Wir ständen nun schon über 4 Stunden hier auf den Parkplatz und was wir gedenken, wie lange wir noch bleiben möchten, fragte der Securitas. Wir versicherten ihm, dass wir in der nächsten Stunde den Platz verlassen und wir bestimmt nicht hier übernachten werden.
Nach ungefähr 45 Minuten fuhr er nochmals mit seinem Auto und den grellen Warnlichtern bei uns vorbei, blieb etwa eine Minute länger vor dem WoMo stehen und nickte uns zu.
Als wir wirklich eine Stunde später den Platz verliessen, winkte er uns ganz genüsslich zu und wir taten das selbe.
Wir fuhren weiter in den Snow-Park vor dem südlichen Eingang des Crater Lakes.

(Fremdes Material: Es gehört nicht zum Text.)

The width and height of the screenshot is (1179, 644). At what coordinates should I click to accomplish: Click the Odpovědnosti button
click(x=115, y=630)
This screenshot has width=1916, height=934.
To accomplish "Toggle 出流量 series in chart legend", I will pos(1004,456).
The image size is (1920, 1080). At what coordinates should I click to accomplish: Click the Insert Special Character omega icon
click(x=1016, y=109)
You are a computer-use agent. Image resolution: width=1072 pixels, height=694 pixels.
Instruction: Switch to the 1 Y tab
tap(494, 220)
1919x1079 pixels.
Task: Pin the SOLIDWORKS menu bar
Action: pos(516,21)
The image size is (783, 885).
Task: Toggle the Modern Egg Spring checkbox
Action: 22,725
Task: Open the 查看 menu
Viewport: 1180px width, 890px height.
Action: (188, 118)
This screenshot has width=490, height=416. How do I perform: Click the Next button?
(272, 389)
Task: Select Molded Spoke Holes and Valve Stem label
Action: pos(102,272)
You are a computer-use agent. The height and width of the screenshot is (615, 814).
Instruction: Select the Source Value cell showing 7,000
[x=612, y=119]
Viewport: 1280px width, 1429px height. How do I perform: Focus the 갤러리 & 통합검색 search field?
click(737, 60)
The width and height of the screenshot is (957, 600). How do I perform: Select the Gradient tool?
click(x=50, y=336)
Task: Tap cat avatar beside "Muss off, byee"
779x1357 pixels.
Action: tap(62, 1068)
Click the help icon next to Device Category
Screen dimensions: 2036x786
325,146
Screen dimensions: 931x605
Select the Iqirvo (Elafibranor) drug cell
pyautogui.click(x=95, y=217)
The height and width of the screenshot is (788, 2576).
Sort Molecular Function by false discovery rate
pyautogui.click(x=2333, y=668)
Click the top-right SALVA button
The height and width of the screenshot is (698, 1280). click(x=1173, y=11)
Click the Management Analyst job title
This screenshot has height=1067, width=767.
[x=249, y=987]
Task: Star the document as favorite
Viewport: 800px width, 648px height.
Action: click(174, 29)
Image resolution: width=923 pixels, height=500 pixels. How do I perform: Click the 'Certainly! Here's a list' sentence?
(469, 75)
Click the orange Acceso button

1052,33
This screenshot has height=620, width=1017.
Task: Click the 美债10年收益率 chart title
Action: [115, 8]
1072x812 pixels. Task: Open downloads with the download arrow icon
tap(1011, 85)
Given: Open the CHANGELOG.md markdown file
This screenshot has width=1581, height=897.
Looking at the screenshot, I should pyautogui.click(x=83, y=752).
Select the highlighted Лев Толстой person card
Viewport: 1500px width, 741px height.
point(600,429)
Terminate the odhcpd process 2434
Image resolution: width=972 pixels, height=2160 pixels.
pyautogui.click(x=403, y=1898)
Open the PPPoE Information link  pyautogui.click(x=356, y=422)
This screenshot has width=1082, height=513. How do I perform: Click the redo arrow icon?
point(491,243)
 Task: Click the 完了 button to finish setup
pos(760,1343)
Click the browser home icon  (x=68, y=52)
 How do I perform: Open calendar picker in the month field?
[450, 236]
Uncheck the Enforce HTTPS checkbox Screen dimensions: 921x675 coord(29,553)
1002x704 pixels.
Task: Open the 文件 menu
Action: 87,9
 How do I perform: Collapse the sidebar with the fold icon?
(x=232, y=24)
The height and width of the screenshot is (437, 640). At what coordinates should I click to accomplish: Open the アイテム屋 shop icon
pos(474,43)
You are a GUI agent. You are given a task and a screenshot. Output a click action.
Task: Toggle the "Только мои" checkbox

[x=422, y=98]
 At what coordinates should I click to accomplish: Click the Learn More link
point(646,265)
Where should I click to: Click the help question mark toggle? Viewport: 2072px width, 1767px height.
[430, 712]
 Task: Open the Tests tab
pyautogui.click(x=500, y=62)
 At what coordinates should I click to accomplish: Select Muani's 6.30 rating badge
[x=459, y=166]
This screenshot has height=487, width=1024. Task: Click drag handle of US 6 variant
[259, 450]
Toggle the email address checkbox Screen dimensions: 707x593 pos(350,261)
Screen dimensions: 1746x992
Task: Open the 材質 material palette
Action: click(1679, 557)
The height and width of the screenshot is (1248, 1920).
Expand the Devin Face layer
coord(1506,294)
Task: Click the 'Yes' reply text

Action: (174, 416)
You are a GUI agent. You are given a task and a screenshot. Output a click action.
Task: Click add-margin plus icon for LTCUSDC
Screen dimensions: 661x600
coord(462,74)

Ein Platz wie im Bilderbuch. Eine grosse Teerfläche, zwei ToiToi’s und bereits zwei, drei WoMo’s vor uns dort am Rand stehend. Rund um diese Fläche war Wald und überall hatte es kleine Nischen, in welchen man auch parkieren hätte können.
Daneben eine relativ neu ausschauende Hütte mit einem offenen Feuerkorb, Steckdosen und Pick-nick Bänken.
Das Beste: Gratis! Und nirgends war Müll. (ein generelles Problem sonst hier…)
Im Verlauf des Abends wurde der Platz immer voller. Ein anderes Cruise America WoMo, ein Dachzeltpärchen, diverse Wohnmobile mit PickUp’s, drei Weinsbergerbüschen, und zwei kleine VW-Büschen.
Es war gemütlich und wir fühlten uns wohl. So war dann auch entschieden, dass wir hier zwei Nächte bleiben.
Am Abend assen wir richtig gut. Es gab selbst gefüllte Fajitas mit Kidneybohnen und Nachos + Salat, Salsa und Guacamole dazu. Wir kugelten sehr beseelt ins Bett.
Am nächsten Morgen schliefen wir aus. Gegen 9 assen wir Zmorge und machten uns dann auf einen Spaziergang auf im Wald.
Gegen halb eins waren wir zurück und gefühlt war wieder Schlafenszeit. Um dies zu umgehen fuhren wir etwas südlich zurück wo wir Empfang hatten und genossen dort etwas Internetzeit. Wir suchten noch immer weitere Flüge bzw. Möglichkeiten um unsere neuen Wünsche und Träume realisieren zu können.
Kurz vor dem eindunkeln fuhren wir dann zurück, lasen noch, drehten nochmals eine kleine Runde in diesem Snowpark zu Fuss und schauten zu, wie sich dieser Platz wieder füllte. Heute waren es Escapebüschen, big rigs und wieder VW Büschen.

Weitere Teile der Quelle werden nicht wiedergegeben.